## Your objective
Write the next part of the forum discussion about Realm's CUDA IPC import issue, starting after its final sentence.

-------- Extract provided

Ah, that makes some sense, there's a reporting issue in the active message handler. I can fix that real quick, no worries. Thanks for reporting the issue!

@mariodirenzo Sorry, but could you give me the list of arguments you give Realm? I'm curious how you got into the situation where the CUDA IPC paths are enabled, but no memories are sent to be imported. Just to confirm, by multi-node, you mean you're running this across two physically different systems correct? This sounds like the shared_peers path is still hitting the fallback path and collecting all the ranks as IPC capable, which is fine, these paths are robust to that unfortunately. But the following message perplexes me:

[1 - 7fa028a37c80] 0.020440 {2}{cudaipc}: Sender 0 sent nothing to import

I would have expected that you would have at least a GPU_FB_MEM allocated for each GPU in each rank, so there should be at least 4 entries that would have attempted to import (it would first look at the hostnames, those wouldn't have checked out and it would have likely still hung because the initialization signal was still escaped, for which I have a change for).

----------------
-------- Source data

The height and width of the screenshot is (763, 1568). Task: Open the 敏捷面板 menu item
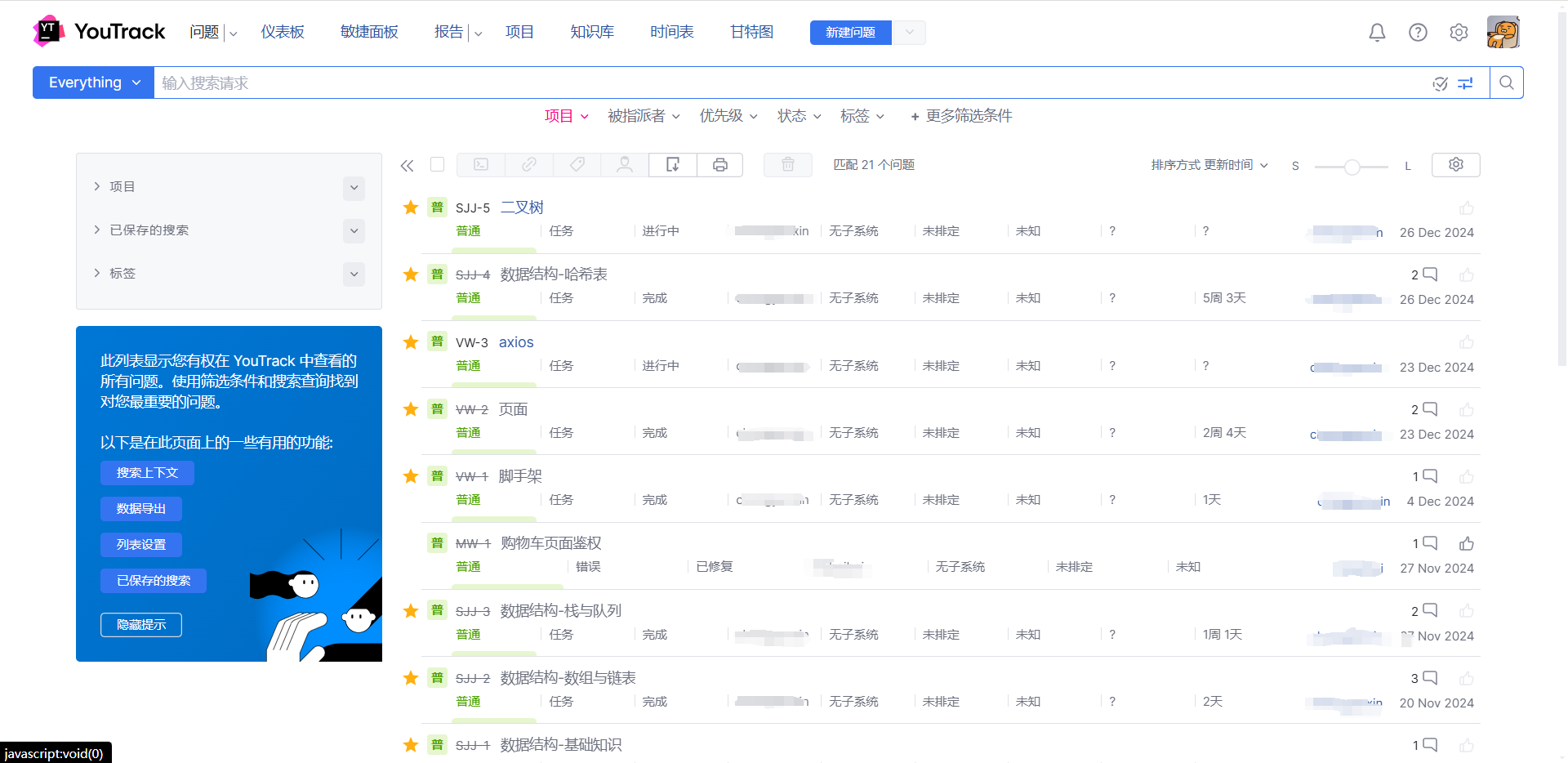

----------------

## Expected output
I need to figure out how to repo your issue as it might uncover other issues with this change that the simple fix I have won't clean up.

Sorry, but could you give me the list of arguments you give Realm?

This is the list of realm flags that I am using
-ll:cpu 1 -ll:ocpu 2 -ll:onuma 1 -ll:othr 15 -ll:ostack 8 -ll:util 1 -ll:io 1 -ll:bgwork 1 -ll:cpu_bgwork 100 -ll:util_bgwork 100 -ll:csize 20000 -lg:eager_alloc_percentage 30 -ll:rsize 512 -ll:ib_rsize 512 -ll:gsize 0 -ll:stacksize 8 -lg:sched -1 -lg:hysteresis 0

Just to confirm, by multi-node, you mean you're running this across two physically different systems correct?

Yes, the run was executed on two different nodes of sapling2

Could you give the following branch a try?

Sure, I'll give it a go tomorrow

@muraj I can reproduce the hang on sapling and I can also confirm that your patch fixed the bug. However, I am not sure why the shared_peers is not empty. We use ipc mailbox to create the shared_peers , so it should be robust for bare metal machine. I will need to take a look at it.

@eddy16112 My guess is the ipc mailbox path is somehow disabled in this compilation. As to the realm flags, it looks like there's no -ll:gpu given, so no fbmems were allocated. I'll add a quick escape for that case, we really shouldn't be doing much inside the cuda module if there are no gpus assigned.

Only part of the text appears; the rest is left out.